Music vs Movies
On Tuesday, I tweeted that, on the website Metacritic, the average film score is 52 and the average music score for an album is 70.
This is probably not surprising to anyone that actually visits Metacritic. If you spend any time on the site, you see that there are so many albums that come out that seem “great” by the standards of critics. Whereas, for film the critics are much tougher and much more skeptical and it’s simply far less frequent that a film gets a great grade.
So why is this?
There are many possibilities.
One possibility is that Metacritic has a bunch of hacks in the music department or film department respectively and it’s grading system is all out of whack for either film or music. I doubt this is true.
Another possibility is that there is so much music that, when it gets reviewed at all, its much more likely to get a high score. Thus, the act of reviewing an album is itself a positive declaration and the likelihood that any review will therefore be negative is correspondingly low.
Which is another way of saying that there’s a lot of good music out there. So much, in fact, that the act of selecting a piece of good music from the metaphorical pile is almost arbitrary.
And the reason there’s a lot of good music out there is because, fundamentally, popular music is neither terribly difficult nor terribly expensive to create. Even the stuff we all say is “crap” is better than the crap that we consume through other media.
Music is not a comprehensive art form. It engages a very specific set of senses. And it has a specific set of parameters. Namely, I-IV-V chordal relationships that define a lot of how we listen to and process popular music. And those relationships are in place because, frankly, they sound good. They’re pleasing.

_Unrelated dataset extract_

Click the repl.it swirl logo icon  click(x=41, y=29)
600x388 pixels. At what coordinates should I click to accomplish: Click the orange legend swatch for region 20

So the reason that music scores are, on average, higher, is because:
a) it’s easier to make good music therefore
b) there is a lot more of it therefore
c) on average, it will “score” better
Which is another way of saying it’s easy to make good music. Not rocket science I guess.
What’s the implication? It means that “good” music is essentially a commodity. There is no economic profit in it. No specific unique set of competitive differentiators to exploit. It’s interchangeable.
So, that means that any business model built on plucking “great” songs out of the ether from merely “good” songs is doomed to failure (Music Xray for example) and it will fail only because finding “great” songs isn’t actually a problem that anyone has, since there’s an abundance of them.
It also means that there’s no percentage in being an artist or creating music because, again, there is a surfeit of good music out there already. You’ll, by definition, be in the long tail. Getting into the music making business is like starting a lemonade business. Or maybe it’s like getting into the oil business if the cost of oil was free.